Matching records & avoiding duplicates

When writing records to a destination, you want to avoid creating duplicates. Duplicates can arise in two situations:

  1. Your writeback script runs multiple times and inserts the same record more than once
  2. The record already existed in the destination

Situation (1) can be solved by keeping track of what was processed, so that even when your script runs multiple times, it will not do the insert more than once. For example you could process data incrementally.

Both situation (1) and (2) can also be solved by doing a “lookup” to check if the record exists in the destination, this is a more robust solution to avoid duplicates.

Doing a realtime lookup

You can do a realtime lookup in the destination using the findone() function, example:

hubspot = pq.connect("Hubspot")
existing_contact = hubspot.findone( "contact", searchterm = '')

Based on the result of the lookup, you can decide to add (insert) or update a contact:

hs = pq.connect("Hubspot")
existing_contact = hs.findone( "contact", searchterm = '')

if 'id' in existing_contact:
  hs.update("contact", id = existing_contact['id'], name = "New name", city = "NY")
  hs.add("contact", name = "New name", city = "NY")
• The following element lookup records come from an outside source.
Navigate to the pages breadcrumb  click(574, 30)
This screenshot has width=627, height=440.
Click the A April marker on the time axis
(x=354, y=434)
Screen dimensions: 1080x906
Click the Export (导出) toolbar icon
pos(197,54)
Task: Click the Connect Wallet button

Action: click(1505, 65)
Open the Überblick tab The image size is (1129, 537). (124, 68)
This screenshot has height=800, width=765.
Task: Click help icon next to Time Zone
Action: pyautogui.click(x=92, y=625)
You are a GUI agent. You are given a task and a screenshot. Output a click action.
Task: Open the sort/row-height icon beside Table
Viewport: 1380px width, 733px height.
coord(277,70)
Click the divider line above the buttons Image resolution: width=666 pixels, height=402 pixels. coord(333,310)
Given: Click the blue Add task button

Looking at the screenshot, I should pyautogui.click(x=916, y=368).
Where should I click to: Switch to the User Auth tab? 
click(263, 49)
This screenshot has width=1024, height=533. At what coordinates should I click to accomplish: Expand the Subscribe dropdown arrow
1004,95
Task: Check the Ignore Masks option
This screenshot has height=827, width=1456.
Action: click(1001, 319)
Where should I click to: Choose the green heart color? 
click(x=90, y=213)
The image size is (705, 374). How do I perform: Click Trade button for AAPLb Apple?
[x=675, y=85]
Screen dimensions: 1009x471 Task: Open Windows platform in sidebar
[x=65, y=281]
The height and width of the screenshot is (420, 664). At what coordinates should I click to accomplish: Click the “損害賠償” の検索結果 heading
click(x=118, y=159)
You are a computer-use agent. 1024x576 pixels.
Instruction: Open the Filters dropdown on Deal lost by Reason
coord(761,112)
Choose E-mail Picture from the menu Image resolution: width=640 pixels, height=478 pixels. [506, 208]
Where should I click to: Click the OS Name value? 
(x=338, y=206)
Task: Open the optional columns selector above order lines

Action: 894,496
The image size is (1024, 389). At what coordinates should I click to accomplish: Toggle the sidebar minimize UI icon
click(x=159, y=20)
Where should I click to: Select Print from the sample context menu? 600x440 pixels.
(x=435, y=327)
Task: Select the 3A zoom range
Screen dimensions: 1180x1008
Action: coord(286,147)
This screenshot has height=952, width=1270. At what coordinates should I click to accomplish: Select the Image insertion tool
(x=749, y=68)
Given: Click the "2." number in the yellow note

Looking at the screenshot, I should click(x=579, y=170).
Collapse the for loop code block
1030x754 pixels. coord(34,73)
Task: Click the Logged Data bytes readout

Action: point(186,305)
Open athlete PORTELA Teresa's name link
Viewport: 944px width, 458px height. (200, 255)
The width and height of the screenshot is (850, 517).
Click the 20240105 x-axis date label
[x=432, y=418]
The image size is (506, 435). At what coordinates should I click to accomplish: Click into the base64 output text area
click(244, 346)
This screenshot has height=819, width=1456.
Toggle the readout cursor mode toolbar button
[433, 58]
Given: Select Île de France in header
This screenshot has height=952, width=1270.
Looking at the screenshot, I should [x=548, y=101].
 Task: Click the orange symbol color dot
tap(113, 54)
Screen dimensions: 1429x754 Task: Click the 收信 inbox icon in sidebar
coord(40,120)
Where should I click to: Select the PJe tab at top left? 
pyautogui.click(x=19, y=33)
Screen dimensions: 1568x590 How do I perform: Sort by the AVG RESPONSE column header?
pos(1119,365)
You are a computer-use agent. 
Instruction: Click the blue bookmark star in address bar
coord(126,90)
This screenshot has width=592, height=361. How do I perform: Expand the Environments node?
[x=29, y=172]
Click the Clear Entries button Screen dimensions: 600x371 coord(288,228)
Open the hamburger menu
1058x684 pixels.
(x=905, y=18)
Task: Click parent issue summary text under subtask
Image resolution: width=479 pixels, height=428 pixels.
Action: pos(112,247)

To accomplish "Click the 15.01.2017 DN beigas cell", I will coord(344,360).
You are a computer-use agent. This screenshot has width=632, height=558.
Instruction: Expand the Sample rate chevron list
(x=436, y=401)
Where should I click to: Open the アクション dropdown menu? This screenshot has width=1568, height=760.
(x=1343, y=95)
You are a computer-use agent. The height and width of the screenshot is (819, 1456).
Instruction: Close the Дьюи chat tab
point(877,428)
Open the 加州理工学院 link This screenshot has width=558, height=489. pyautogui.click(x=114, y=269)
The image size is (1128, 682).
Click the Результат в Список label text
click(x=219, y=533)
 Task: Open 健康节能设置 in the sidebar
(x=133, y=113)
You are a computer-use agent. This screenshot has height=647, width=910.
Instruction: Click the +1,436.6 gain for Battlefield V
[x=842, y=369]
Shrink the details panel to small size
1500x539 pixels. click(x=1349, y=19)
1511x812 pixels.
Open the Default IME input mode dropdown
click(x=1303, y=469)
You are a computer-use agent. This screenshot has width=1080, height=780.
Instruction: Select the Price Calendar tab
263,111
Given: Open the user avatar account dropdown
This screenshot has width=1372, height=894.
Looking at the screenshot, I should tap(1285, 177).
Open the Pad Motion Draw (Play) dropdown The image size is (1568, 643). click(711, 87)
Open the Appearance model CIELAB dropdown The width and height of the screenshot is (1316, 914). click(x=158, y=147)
The above pattern is called an upsert, and is available as one function for some connectors. The upsert will try to find an existing record first, if it finds it, it will update and otherwise it will add a new record:

hs.upsert("contact", searchterm = "", name = "New name", city = "NY")

Doing a lookup in a synced table in the data warehouse

The realtime lookup in the destination can be costly, it makes an API call for each record and some APIs have strict usage limits (e.g. maximum number of calls per day).

Therefore it’s also possible to do this lookup in a table in Peliqan, which contains the synced data from the destination (for example Hubspot).

Of course make sure to run the pipeline in Peliqan first so that this table is up to date, before using it for lookups.